Burow's triangles may be used to bring the skin edges together smoothly. The incision is then closed by placing 5-0 polypropylene at the root of the helix and the cephalad part of the postauricular incision. The rest of the incisions are then closed with sutures depending on the surgeon's preference. Usually, 4-0, 5-0, or 6-0 absorbable sutures are utilized. Once finished, a topical antibiotic is applied to the incisions, and a compression dressing is placed.[4][8]
Complications
Complications of the extended SMAS facelift are similar to other rhytidectomies. These include hematomas, seromas, edema, great auricular nerve damage, facial nerve branch damage, transient neurapraxia, unfavorable scars, altered hairlines, pixie ear deformity or deformity of the tragus, wound infections, and deep vein thrombosis (DVT). Hematomas are among the most feared complications of facelifting due to the risk of subsequent flap necrosis, and sometimes even airway compromise. The most common adverse event after extended SMAS rhytidectomy is patient dissatisfaction.[4]
Clinical Significance
Each facelift technique must be tailored to a patient’s individual needs. The extended SMAS technique is beneficial for patients who require midface rejuvenation along with the lower face and neck. The firm texture of the SMAS allows for less recurrence, less skin tension, and more stability of the facelift. This technique allows the SMAS to the carry tension applied to the face, while the skin overlies the flap without tension on the incisions. Excess skin that is brought up is then removed. By bringing this layer cephalad, the patient receives increased facial volume, enhanced malar prominence, and a smooth jawline that lead to a youthful appearance and hence increased patient and surgeon satisfaction.

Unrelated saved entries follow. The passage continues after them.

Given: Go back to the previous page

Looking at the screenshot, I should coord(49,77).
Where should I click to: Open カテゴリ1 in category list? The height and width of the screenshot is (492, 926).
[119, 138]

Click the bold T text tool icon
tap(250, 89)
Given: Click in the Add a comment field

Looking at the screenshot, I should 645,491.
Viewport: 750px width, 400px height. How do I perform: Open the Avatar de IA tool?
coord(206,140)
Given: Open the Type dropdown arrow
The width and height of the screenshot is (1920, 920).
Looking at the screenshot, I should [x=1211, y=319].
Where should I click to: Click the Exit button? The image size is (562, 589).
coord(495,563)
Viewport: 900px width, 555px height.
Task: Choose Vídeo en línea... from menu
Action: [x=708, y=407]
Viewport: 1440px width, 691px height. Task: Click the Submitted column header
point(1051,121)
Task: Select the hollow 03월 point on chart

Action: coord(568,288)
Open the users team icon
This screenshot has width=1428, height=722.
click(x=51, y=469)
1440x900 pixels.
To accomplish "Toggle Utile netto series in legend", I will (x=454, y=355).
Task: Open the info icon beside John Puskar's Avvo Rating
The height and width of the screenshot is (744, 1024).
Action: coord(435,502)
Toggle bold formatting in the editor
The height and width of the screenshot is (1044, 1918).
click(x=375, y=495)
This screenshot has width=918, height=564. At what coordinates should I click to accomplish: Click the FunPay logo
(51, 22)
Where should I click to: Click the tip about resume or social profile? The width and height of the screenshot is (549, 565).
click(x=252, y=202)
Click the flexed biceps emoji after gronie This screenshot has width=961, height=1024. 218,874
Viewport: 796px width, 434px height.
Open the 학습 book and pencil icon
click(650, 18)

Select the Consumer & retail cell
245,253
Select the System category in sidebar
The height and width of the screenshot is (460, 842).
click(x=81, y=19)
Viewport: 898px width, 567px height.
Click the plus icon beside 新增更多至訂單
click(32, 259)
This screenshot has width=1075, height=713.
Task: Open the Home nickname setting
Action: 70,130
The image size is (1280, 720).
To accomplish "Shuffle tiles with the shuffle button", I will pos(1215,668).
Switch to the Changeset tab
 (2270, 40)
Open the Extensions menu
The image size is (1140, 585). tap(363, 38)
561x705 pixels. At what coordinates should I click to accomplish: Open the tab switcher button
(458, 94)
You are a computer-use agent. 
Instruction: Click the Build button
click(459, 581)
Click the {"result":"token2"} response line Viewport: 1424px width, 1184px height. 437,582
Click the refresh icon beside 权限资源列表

Enhancing Healthcare Team Outcomes
Facelifts overall should be attempted cautiously; careful assessment by the physician and nursing staff is required. The initial encounter must include a thorough medical evaluation. The physician should be able to determine which facelift technique benefits the patient the most. The patient should endeavor to understand every risk posed by the surgery, including that of dissatisfaction, even in the setting of a technically successful facelift. There are times when surgery alone might not be able to achieve the desired result, and fillers or neuromodulators may supplement the operation. A minority of patients may have body dysmorphic disorder or other disorders that warrant specialist evaluation before surgery.
Expectations must be communicated and understood before performing a facelift. Postoperative pain control should also be discussed before and after the surgery with the patient and a pharmacist. Coordination among the surgeon, nursing staff, and pharmacist will improve outcomes, lower complication rates, and contribute to higher patient satisfaction.